Seriously, dude? I mean, really? I have to say, when you were chosen for the gig, we were all “Hallelujah!” You, of all people, a blockchain teacher at MIT, a crypto fanboy who once sang praises about projects and their founders, and now, it feels like we’re getting bit by the same dog that we’ve fed. Talk about a buzzkill!
You proclaim, “I’m here to protect you!”, like you’re some crypto Superman. Yet, where was that cape when BlockFi was involved? I seem to remember a hefty $100 million bill you gladly accepted from them. But, in a move that reeked of hypocrisy, you didn’t prevent them from snatching our cash. Instead, you barred them from providing us high interest on stable coins. Gary, we’re talking about stable coins here – digital cash that doesn’t nosedive unless Uncle Sam decides to play a devaluing game.
And don’t even get me started on FTX and your chum, Sam. How many tête-à-têtes did you two have, huh? And, somehow, you missed any inklings of off-ness? No oversight on FTX.US? That’s some friendship you got there, Gazza.

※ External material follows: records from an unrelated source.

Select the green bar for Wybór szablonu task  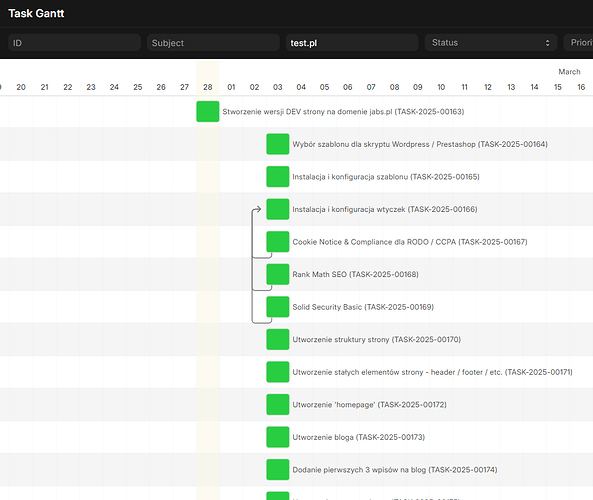coord(278,144)
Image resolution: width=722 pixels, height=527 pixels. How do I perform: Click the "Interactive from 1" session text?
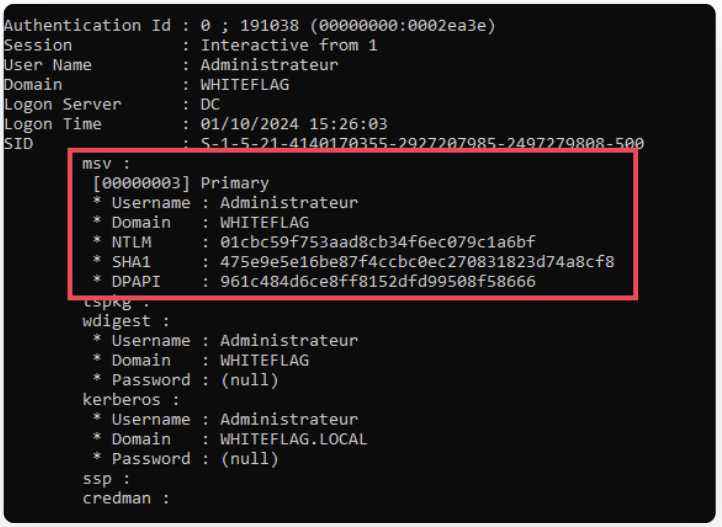coord(289,45)
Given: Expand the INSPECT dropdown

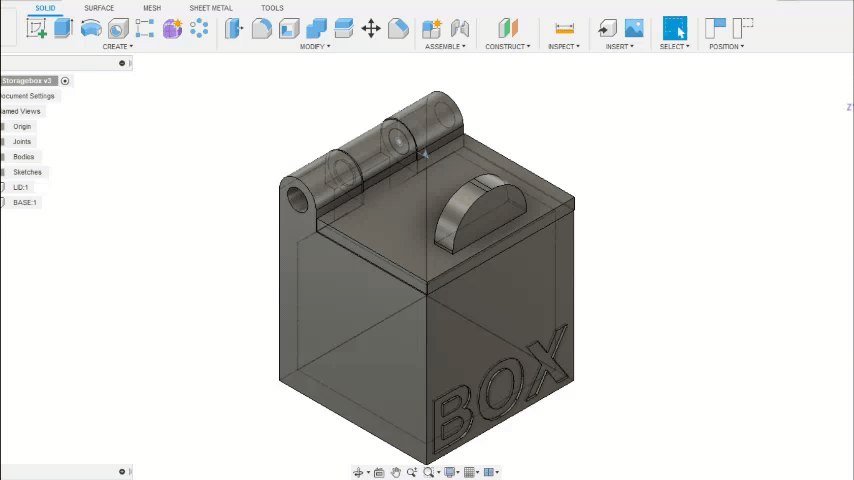Looking at the screenshot, I should [564, 46].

I gotta wonder, why do I need your “protection”? Shouldn’t I be able to invest my hard-earned money wherever the hell I want to? Yet, I’m green-lighted to waste my funds on nonexistent penny stock companies or gamble my life savings away on a casino roulette, but heaven forbid I risk a dime on a revolutionary technology that can flip my world upside down in the best possible way.
Now, onto your latest misadventure. Simultaneously gunning for Coinbase and Binance? Bold move, Gare-bear. Just remember to ask your pal SBF about CZ before you make your move. Sam was the big kahuna, transformed FTX into a top-tier exchange, had celebs and athletes hyping up FTX like there’s no tomorrow, owned a major sports arena’s naming rights, was the hero buying or bailing out competitors, and got taken down by CZ with a mere tweet. A tweet, Gaz! CZ, the Elon Musk of Crypto – you may wanna tread lightly.
And don’t underestimate Brian Armstrong, the guy’s not here for participation trophies. He’s ready to hit back, and he’s got you in a sticky spot already. It was you, after all, who gave Coinbase the thumbs-up for public trading, and now you want to bring them down? It’s like you’re shooting yourself in the foot. Both Armstrong and CZ have been bracing for your move, G-man. Spoiler alert: It’s not going to be a Hollywood ending. Ripple has already shown you that, remember?
Here’s the big question, Gary. Do you genuinely believe you can halt this crypto movement? Do you even understand the breadth of crypto’s global reach? This isn’t a USA-only party. By throwing up regulatory roadblocks, you’re setting America back in the global crypto race, while other progressive nations are rolling out the red carpet. Your actions aren’t just inhibiting individuals, but corporations too, and could drive them elsewhere. And honestly? Fine by me! It’s a one-way ticket to DeFi, which is the ultimate goal, anyways. Slap restrictions on centralized exchanges? Who cares! Uniswap and Exodus wallet have got me covered!
Honestly, Gary, pull yourself together. You’re becoming your own worst nightmare. The voices demanding your resignation are getting louder, and your public dressing-downs in congress aren’t helping your case. Ignore Liz, reject the shady handshakes, and just back off!
And one more thing, where was this regulatory hawk-eye when SBF was making it rain? Oh wait, he was “donating” wasn’t he? Wink, wink.
Take care, not that you have been, Coins Chick 🐣
P.S. Keep an eye out, Crypto is like a hydra, cut one head and two grow back. We’re not going anywhere, honey.